* Reading passage:
========
# Equipment question



## Bikeman CU (Nov 27, 2005)

Do you think you could hit the 60, 70 and 80 yard targets? Is this instinctive or sighted?


----------



## carlosii (Feb 25, 2007)

Bikeman CU said:


> Do you think you could hit the 60, 70 and 80 yard targets? Is this instinctive or sighted?


That's kind of my question. Is my equipment got the oomph to shoot a 60 yard target without having to anchor at my belly button? I had hope to shoot barebow.


----------



## Bikeman CU (Nov 27, 2005)

Post in the Traditional Forum. Many tricks to shooting barebow outdoors.


----------



## wa-prez (Sep 9, 2006)

If you get a chance to shoot through a chronograph, your arrow speed will be a good piece of information.

The other big factors are where you anchor (lower anchor gets more distance) and (if you use a sight) how far it is extended.

You could even choose to skip some of the longest targets and just take a voluntary 0 points. I've known several people who do that.

The important thing is that you are persisting despite obstacles, and continuing to have fun!
========
* Data rows:
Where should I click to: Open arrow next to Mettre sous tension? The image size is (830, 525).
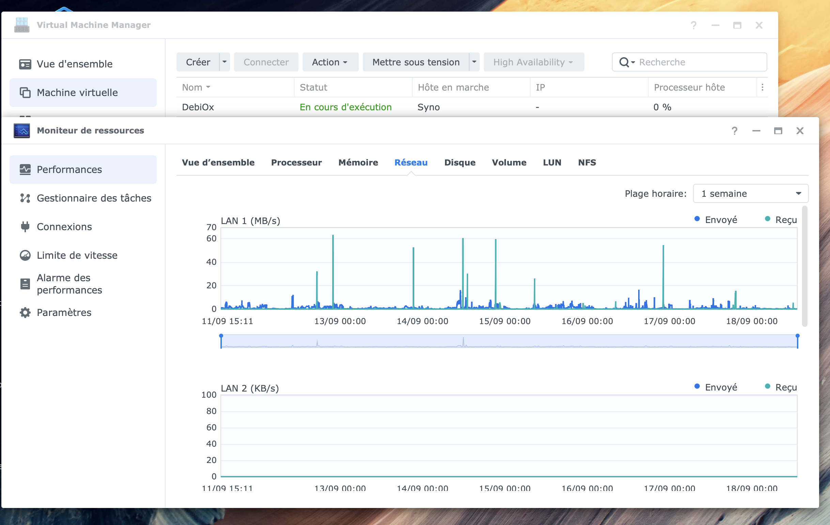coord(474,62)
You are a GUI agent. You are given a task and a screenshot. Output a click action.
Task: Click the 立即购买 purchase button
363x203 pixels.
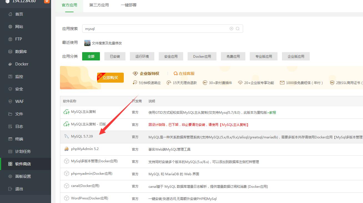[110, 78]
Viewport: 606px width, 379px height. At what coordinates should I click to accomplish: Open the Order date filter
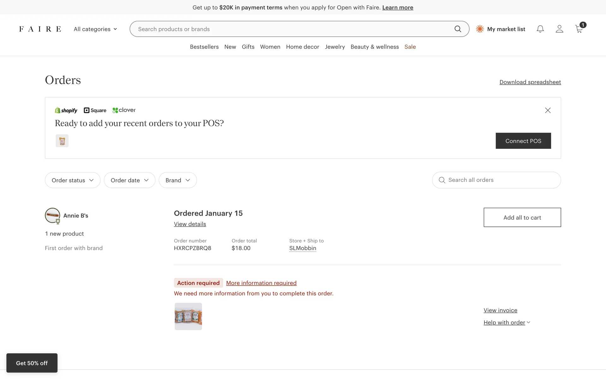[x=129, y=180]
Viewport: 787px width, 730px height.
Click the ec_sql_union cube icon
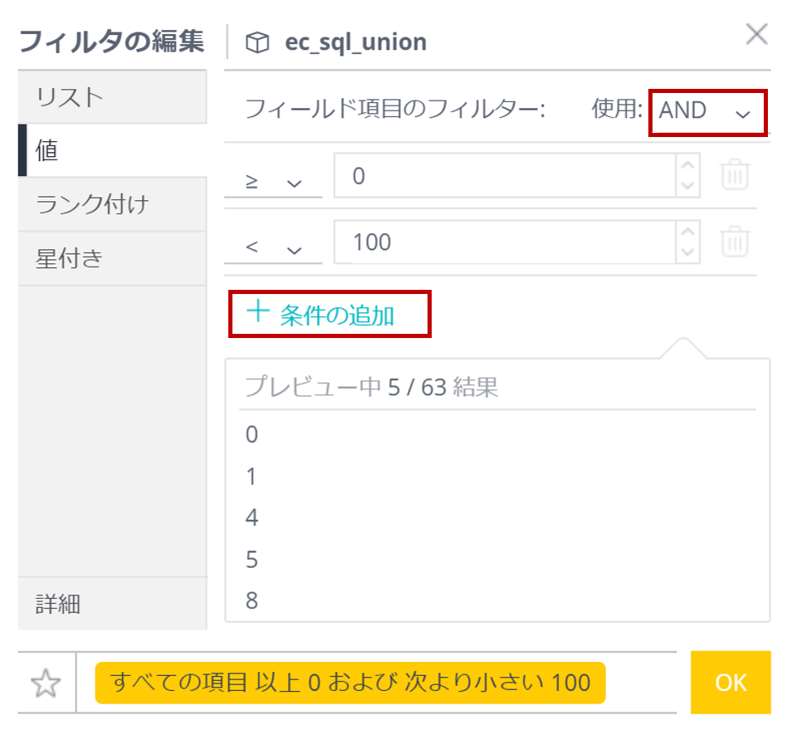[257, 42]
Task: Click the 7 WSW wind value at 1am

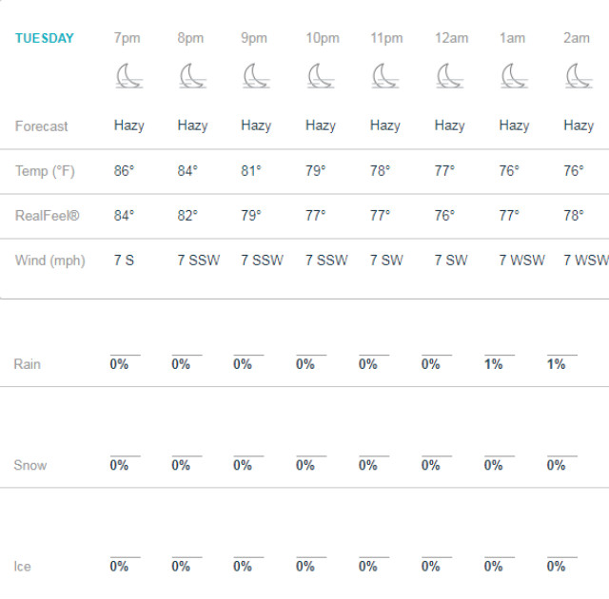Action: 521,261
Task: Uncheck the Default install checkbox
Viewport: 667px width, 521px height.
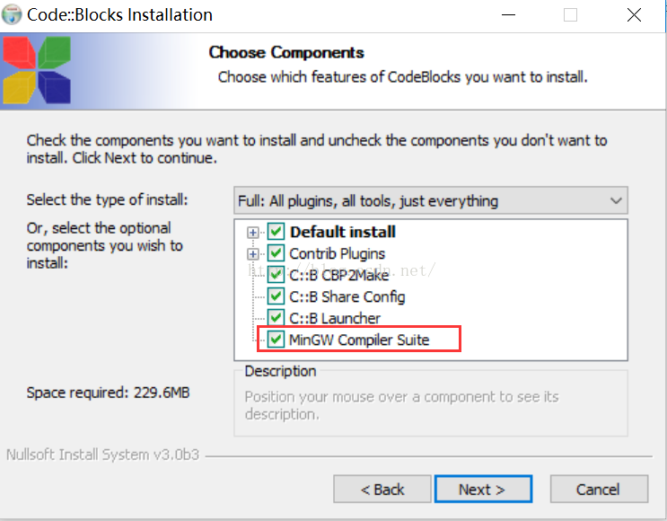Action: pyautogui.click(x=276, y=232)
========
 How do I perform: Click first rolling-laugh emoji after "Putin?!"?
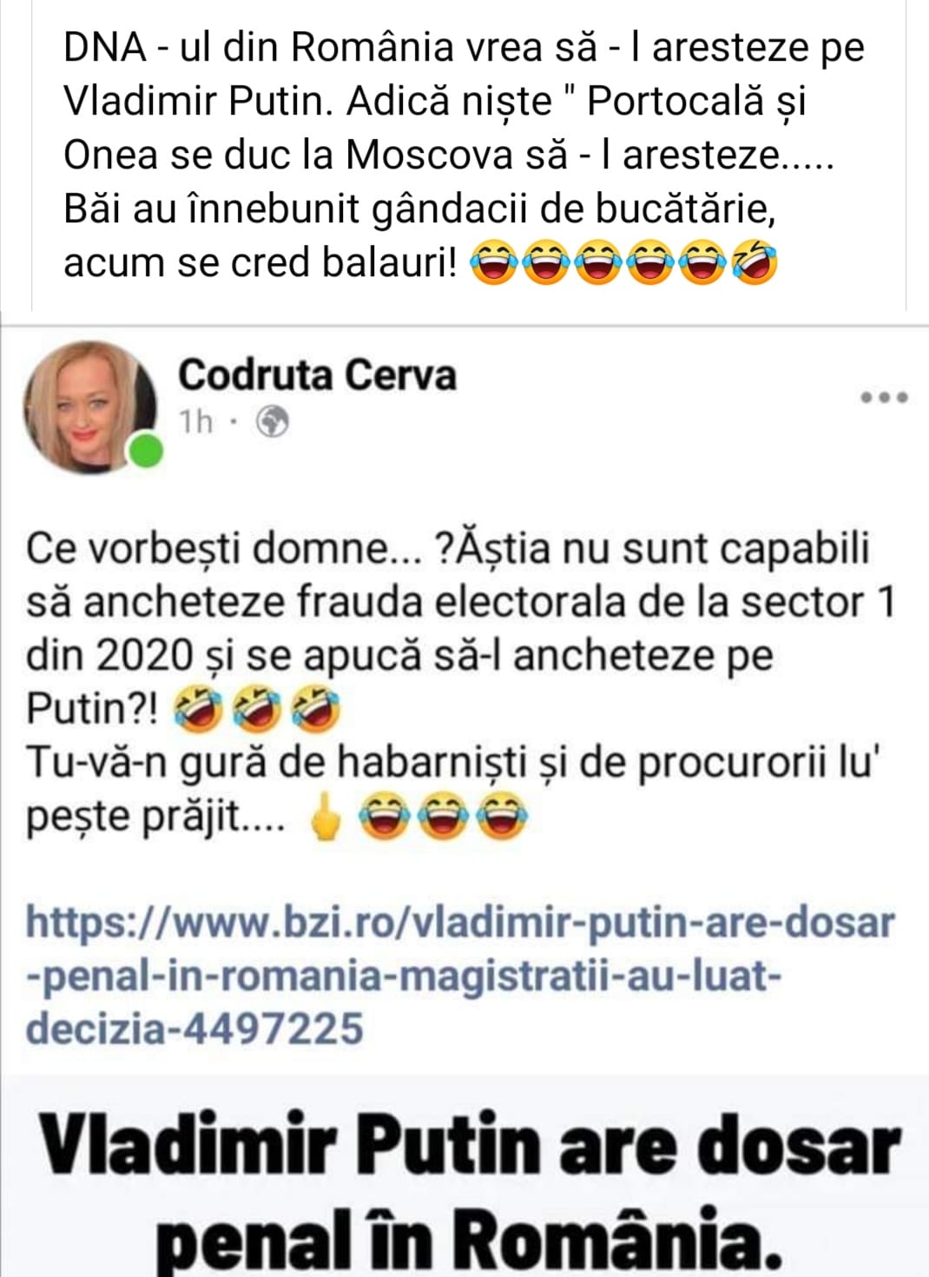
========
* Exercises to complete:
1. List every distinct username that appears as a poster in the archery equipment thread.
2. In the archery equipment thread, where does Bikeman CU suggest posting to learn tricks for shooting barebow outdoors?
3. Pick up the archery equipment thread after its final post and write the next reply.

* Responses in order:
1. Bikeman CU, carlosii, wa-prez

2. In the Traditional Forum.

3.
----------



## c_m_shooter (Aug 15, 2018)

I shoot 30#- 40# rigs depending on the day. I have good sight picture all the way to 50 yards with 10 grains of arrow weight per pound of draw weight. The 60 yard target I put my shelf on top of the bale. Further than that I just hold over a knuckle or 2 and send it (there arent very many out that far). I don't know any good shooters to learn from, I have never seen another recurve at any field shoots that shoot the full course. They just shoot it as a fun shoot from the black (30 yard max) stakes.


----------



## kballer1 (Aug 31, 2010)

Know a fellow that has bad shoulders & only shoots 24# with a short DL & shoots around 800 on the 900 round but he is using a sight which I believe would make it easier & more fun. Don't see why any one would use a full length arrow with real lite #, would want lightest arrow possible to be able to reach the longer distances easier.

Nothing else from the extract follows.